A obra fervilha com energia, enquanto rejeita a possibilidade de se podar ou limitar. Ela transmite a coragem e a iniciativa de um jovem hiperativo, a quem se estimaria que, com o passar dos anos, talvez viesse a se acalmar. Nada disso. Do Not Expect Too Much From the End of the World (título internacional) faz piadas com a economia frágil da Romênia em relação ao resto da União Europeia, com o insensível mundo empresarial, com o ritmo e trabalho desumano das produções de cinema. Enxerga nas redes sociais uma ferramenta de escapismo, um avesso da realidade e um mundo sem regras, onde as pessoas se refugiam ao se converterem em autoficções.
Ilinca Manolache está excelente no papel de Angela, mulher desbocada e exausta, porém, ao mesmo tempo, muito eficiente. Ao longo de um dia, com o único vestido repleto de brilhos (algo bem explorado pela direção de fotografia), ela dirige por toda a cidade, conversa com meia dúzia de candidatos ao vídeo institucional da empresa, encontra a sua mãe, resolve pendências no cemitério, faz sexo, frequenta reuniões.

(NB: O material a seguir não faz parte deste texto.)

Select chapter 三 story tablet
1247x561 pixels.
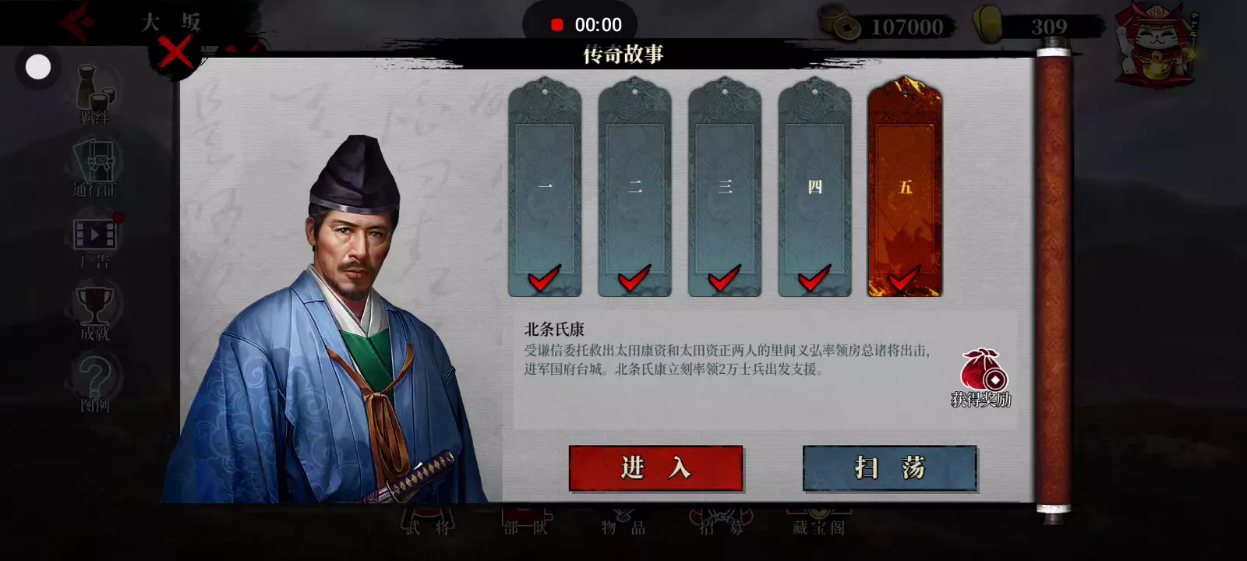tap(725, 187)
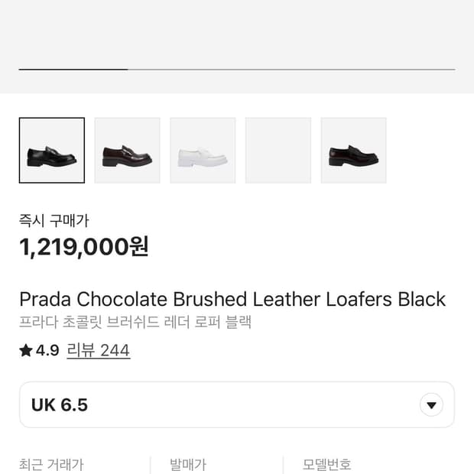Screen dimensions: 474x474
Task: Click the circular dropdown arrow icon
Action: (x=432, y=405)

O longa-metragem a converte em heroína de ação, no sentido estrito do termo: ela jamais para de se deslocar, frequentando os principais cenários percorridos pela Angela da narrativa de 1981. As duas enfrentam o machismo e se impõem à sua maneira. Através da montagem paralela, sugere-se que tudo e nada mudou no antigo país comunista. Por um lado, hoje temos mais trânsito, o império das redes sociais e um abuso institucionalizado da classe trabalhadora.
Por outro lado, a possibilidade de crescimento e autossatisfação de ambas as mulheres permanece ínfima. Havia na Angela anterior certa melancolia no olhar e nos gestos. Já a nova protagonista explode a qualquer momento, especialmente na pele de Bobita, seu avatar masculino e agressivo nas redes sociais. Aqui, até as máscaras sociais são ridículas, assumidamente falsas. Radu Jude ri do mundo em que se insere, mas jamais propõe soluções, nem alternativas. Ri de si próprio, em última instância. Talvez o humor niilista seja o elemento que costura seus trabalhos no cinema até agora.

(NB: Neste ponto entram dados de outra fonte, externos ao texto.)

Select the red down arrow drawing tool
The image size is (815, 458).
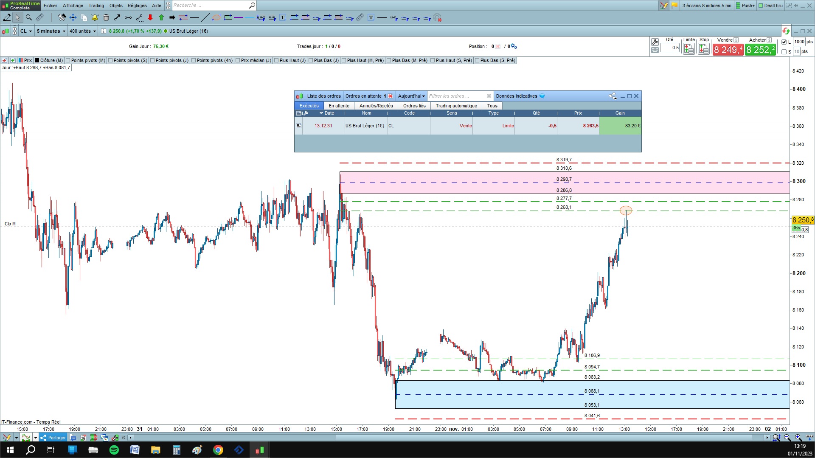(150, 17)
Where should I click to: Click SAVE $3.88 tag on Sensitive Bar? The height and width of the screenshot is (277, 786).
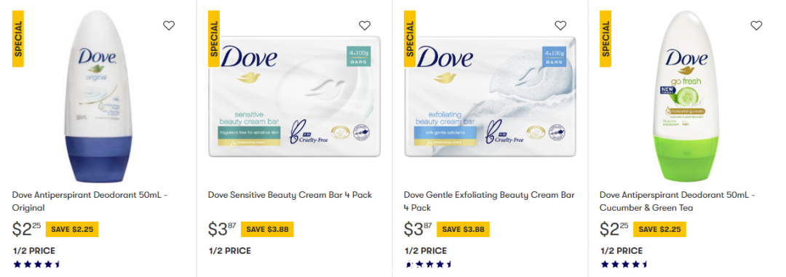[267, 230]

Ao espectador, resta uma coletânea de cenas alegremente dispersas, sempre hilárias e provocadoras em si próprias, e muito ruidosas quando postas lado a lado. O plano fixo do vídeo institucional (a parte B., estrelada por Ovidiu “Nádega”) carrega um sarcasmo profundo. Nina Hoss se diverte no papel da mulher desumana, porém falsamente atenta às opiniões de trabalhadores abaixo dela. Radu Jude satiriza os ricos e os pobres, os chefes e os funcionários, a Romênia de 2023 e aquela de 1981. Menciona Putin, Orbán, Ceausescu, a Covid-19, a Guerra na Ucrânia, os desmandos do prefeito de Bucareste.
O espectador deve rir até os últimos segundos do letreiro final, quando os criadores apresentam piadas relacionadas à estética da precariedade. Apenas num momento pós-sessão haverá tempo para o respiro, quando possivelmente se tirará conclusões pessoais desta avalanche de estímulos e piadas e citações e referências e cutucadas e paródias e provocações e cenas metalinguísticas. À mesa, há doces e salgados, sobremesas, entradas e pratos principais, sucos e álcool, carnes e chocolates, frituras e saladas. Radu Jude oferece um banquete tão farto quanto improvável — para o bem e para o mal.